## [Required work]
Give the records again, every one, exactly.
⁂
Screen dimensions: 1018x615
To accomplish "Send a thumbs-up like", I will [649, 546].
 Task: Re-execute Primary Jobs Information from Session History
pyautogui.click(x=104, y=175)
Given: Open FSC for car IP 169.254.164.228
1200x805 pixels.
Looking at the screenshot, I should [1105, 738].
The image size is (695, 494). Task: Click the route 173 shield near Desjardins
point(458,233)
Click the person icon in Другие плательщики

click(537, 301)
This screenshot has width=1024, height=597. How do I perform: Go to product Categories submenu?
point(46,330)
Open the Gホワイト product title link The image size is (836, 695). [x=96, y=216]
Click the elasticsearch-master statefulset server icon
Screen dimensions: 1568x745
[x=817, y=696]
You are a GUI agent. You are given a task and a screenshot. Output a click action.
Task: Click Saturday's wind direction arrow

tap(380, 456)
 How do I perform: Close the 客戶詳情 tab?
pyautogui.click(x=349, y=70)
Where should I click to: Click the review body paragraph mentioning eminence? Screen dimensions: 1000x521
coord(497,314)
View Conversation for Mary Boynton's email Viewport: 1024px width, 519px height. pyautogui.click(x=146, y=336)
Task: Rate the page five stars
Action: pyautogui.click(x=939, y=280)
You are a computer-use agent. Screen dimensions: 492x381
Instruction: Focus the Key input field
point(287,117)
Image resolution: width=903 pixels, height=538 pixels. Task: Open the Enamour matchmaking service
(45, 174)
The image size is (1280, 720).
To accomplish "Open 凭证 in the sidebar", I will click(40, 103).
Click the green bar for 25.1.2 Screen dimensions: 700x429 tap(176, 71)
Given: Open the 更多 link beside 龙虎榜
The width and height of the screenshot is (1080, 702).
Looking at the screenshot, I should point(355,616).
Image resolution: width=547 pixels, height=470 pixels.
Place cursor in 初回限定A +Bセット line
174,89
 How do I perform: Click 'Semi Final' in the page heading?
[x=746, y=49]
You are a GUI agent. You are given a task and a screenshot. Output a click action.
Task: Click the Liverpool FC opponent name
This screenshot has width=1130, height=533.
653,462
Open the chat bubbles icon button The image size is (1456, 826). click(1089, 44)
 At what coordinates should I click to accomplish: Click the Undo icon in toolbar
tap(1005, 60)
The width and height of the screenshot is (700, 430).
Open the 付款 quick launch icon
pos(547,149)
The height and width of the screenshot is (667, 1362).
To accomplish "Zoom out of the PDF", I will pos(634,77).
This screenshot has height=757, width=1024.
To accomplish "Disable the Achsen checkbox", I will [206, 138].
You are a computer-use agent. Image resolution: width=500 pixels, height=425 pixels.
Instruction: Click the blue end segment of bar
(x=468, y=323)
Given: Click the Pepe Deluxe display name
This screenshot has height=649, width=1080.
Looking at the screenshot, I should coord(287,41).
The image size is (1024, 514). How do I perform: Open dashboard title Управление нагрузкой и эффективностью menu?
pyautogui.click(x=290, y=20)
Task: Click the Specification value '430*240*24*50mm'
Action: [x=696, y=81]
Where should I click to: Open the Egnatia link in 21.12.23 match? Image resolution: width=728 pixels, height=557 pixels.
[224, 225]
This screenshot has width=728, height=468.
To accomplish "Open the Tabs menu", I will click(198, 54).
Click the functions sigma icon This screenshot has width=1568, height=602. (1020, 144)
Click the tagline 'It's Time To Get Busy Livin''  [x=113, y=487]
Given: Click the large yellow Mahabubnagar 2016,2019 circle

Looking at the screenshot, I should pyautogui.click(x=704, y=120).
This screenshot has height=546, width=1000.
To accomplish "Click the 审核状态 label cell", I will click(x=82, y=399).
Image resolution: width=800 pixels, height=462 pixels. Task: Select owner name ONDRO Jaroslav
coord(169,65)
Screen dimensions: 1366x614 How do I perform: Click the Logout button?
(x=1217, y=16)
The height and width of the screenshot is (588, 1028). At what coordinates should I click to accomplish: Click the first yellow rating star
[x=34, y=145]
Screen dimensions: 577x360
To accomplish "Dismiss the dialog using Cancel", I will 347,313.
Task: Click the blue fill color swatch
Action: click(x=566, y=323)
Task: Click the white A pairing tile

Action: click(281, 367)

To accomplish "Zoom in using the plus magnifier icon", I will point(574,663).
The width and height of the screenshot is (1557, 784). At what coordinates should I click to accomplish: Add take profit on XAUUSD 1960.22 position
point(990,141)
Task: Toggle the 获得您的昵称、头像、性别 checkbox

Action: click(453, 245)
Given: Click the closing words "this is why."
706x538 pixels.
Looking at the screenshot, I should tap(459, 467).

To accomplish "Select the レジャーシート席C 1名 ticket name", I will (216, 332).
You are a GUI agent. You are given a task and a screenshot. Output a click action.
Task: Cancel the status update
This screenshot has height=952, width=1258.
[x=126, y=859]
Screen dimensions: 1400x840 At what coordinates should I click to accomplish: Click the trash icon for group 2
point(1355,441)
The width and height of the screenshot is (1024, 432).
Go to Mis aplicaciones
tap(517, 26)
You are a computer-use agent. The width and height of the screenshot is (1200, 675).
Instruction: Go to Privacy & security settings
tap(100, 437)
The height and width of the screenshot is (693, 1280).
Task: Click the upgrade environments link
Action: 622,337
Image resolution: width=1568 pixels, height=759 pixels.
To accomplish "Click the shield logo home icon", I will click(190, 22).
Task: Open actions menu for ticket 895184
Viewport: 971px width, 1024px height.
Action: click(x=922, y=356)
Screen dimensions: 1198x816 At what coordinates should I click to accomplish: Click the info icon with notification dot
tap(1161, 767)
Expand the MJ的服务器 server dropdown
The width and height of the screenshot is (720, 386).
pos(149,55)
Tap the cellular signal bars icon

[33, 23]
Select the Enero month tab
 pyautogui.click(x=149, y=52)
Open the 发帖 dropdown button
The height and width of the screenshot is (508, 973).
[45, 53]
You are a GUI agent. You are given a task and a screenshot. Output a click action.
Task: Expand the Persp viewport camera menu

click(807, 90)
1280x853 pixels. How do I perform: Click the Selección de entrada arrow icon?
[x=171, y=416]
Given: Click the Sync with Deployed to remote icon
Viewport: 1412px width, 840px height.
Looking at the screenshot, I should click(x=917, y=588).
⁂
## [Finished task]
Screen dimensions: 1018x615
To accomplish "Send a thumbs-up like", I will [649, 546].
 Task: Re-execute Primary Jobs Information from Session History
pyautogui.click(x=104, y=175)
Given: Open FSC for car IP 169.254.164.228
1200x805 pixels.
Looking at the screenshot, I should [1105, 738].
The image size is (695, 494). Task: Click the route 173 shield near Desjardins
point(458,233)
Click the person icon in Другие плательщики

click(537, 301)
This screenshot has width=1024, height=597. How do I perform: Go to product Categories submenu?
point(46,330)
Open the Gホワイト product title link The image size is (836, 695). [x=96, y=216]
Click the elasticsearch-master statefulset server icon
Screen dimensions: 1568x745
[x=817, y=696]
You are a GUI agent. You are given a task and a screenshot. Output a click action.
Task: Click Saturday's wind direction arrow

tap(380, 456)
 How do I perform: Close the 客戶詳情 tab?
pyautogui.click(x=349, y=70)
Where should I click to: Click the review body paragraph mentioning eminence? Screen dimensions: 1000x521
coord(497,314)
View Conversation for Mary Boynton's email Viewport: 1024px width, 519px height. pyautogui.click(x=146, y=336)
Task: Rate the page five stars
Action: pyautogui.click(x=939, y=280)
You are a computer-use agent. Screen dimensions: 492x381
Instruction: Focus the Key input field
point(287,117)
Image resolution: width=903 pixels, height=538 pixels. Task: Open the Enamour matchmaking service
(45, 174)
The image size is (1280, 720).
To accomplish "Open 凭证 in the sidebar", I will click(40, 103).
Click the green bar for 25.1.2 Screen dimensions: 700x429 tap(176, 71)
Given: Open the 更多 link beside 龙虎榜
The width and height of the screenshot is (1080, 702).
Looking at the screenshot, I should point(355,616).
Image resolution: width=547 pixels, height=470 pixels.
Place cursor in 初回限定A +Bセット line
174,89
 How do I perform: Click 'Semi Final' in the page heading?
[x=746, y=49]
You are a GUI agent. You are given a task and a screenshot. Output a click action.
Task: Click the Liverpool FC opponent name
This screenshot has width=1130, height=533.
653,462
Open the chat bubbles icon button The image size is (1456, 826). click(1089, 44)
 At what coordinates should I click to accomplish: Click the Undo icon in toolbar
tap(1005, 60)
The width and height of the screenshot is (700, 430).
Open the 付款 quick launch icon
pos(547,149)
The height and width of the screenshot is (667, 1362).
To accomplish "Zoom out of the PDF", I will pos(634,77).
This screenshot has height=757, width=1024.
To accomplish "Disable the Achsen checkbox", I will [206, 138].
You are a computer-use agent. Image resolution: width=500 pixels, height=425 pixels.
Instruction: Click the blue end segment of bar
(x=468, y=323)
Given: Click the Pepe Deluxe display name
This screenshot has height=649, width=1080.
Looking at the screenshot, I should coord(287,41).
The image size is (1024, 514). How do I perform: Open dashboard title Управление нагрузкой и эффективностью menu?
pyautogui.click(x=290, y=20)
Task: Click the Specification value '430*240*24*50mm'
Action: [x=696, y=81]
Where should I click to: Open the Egnatia link in 21.12.23 match? Image resolution: width=728 pixels, height=557 pixels.
[224, 225]
This screenshot has width=728, height=468.
To accomplish "Open the Tabs menu", I will click(198, 54).
Click the functions sigma icon This screenshot has width=1568, height=602. (1020, 144)
Click the tagline 'It's Time To Get Busy Livin''  [x=113, y=487]
Given: Click the large yellow Mahabubnagar 2016,2019 circle

Looking at the screenshot, I should pyautogui.click(x=704, y=120).
This screenshot has height=546, width=1000.
To accomplish "Click the 审核状态 label cell", I will click(x=82, y=399).
Image resolution: width=800 pixels, height=462 pixels. Task: Select owner name ONDRO Jaroslav
coord(169,65)
Screen dimensions: 1366x614 How do I perform: Click the Logout button?
(x=1217, y=16)
The height and width of the screenshot is (588, 1028). At what coordinates should I click to accomplish: Click the first yellow rating star
[x=34, y=145]
Screen dimensions: 577x360
To accomplish "Dismiss the dialog using Cancel", I will 347,313.
Task: Click the blue fill color swatch
Action: click(x=566, y=323)
Task: Click the white A pairing tile

Action: click(281, 367)

To accomplish "Zoom in using the plus magnifier icon", I will point(574,663).
The width and height of the screenshot is (1557, 784). At what coordinates should I click to accomplish: Add take profit on XAUUSD 1960.22 position
point(990,141)
Task: Toggle the 获得您的昵称、头像、性别 checkbox

Action: click(453, 245)
Given: Click the closing words "this is why."
706x538 pixels.
Looking at the screenshot, I should tap(459, 467).

To accomplish "Select the レジャーシート席C 1名 ticket name", I will (216, 332).
You are a GUI agent. You are given a task and a screenshot. Output a click action.
Task: Cancel the status update
This screenshot has height=952, width=1258.
[x=126, y=859]
Screen dimensions: 1400x840 At what coordinates should I click to accomplish: Click the trash icon for group 2
point(1355,441)
The width and height of the screenshot is (1024, 432).
Go to Mis aplicaciones
tap(517, 26)
You are a computer-use agent. The width and height of the screenshot is (1200, 675).
Instruction: Go to Privacy & security settings
tap(100, 437)
The height and width of the screenshot is (693, 1280).
Task: Click the upgrade environments link
Action: 622,337
Image resolution: width=1568 pixels, height=759 pixels.
To accomplish "Click the shield logo home icon", I will click(190, 22).
Task: Open actions menu for ticket 895184
Viewport: 971px width, 1024px height.
Action: click(x=922, y=356)
Screen dimensions: 1198x816 At what coordinates should I click to accomplish: Click the info icon with notification dot
tap(1161, 767)
Expand the MJ的服务器 server dropdown
The width and height of the screenshot is (720, 386).
pos(149,55)
Tap the cellular signal bars icon

[33, 23]
Select the Enero month tab
 pyautogui.click(x=149, y=52)
Open the 发帖 dropdown button
The height and width of the screenshot is (508, 973).
[45, 53]
You are a GUI agent. You are given a task and a screenshot. Output a click action.
Task: Expand the Persp viewport camera menu

click(807, 90)
1280x853 pixels. How do I perform: Click the Selección de entrada arrow icon?
[x=171, y=416]
Given: Click the Sync with Deployed to remote icon
Viewport: 1412px width, 840px height.
Looking at the screenshot, I should click(x=917, y=588).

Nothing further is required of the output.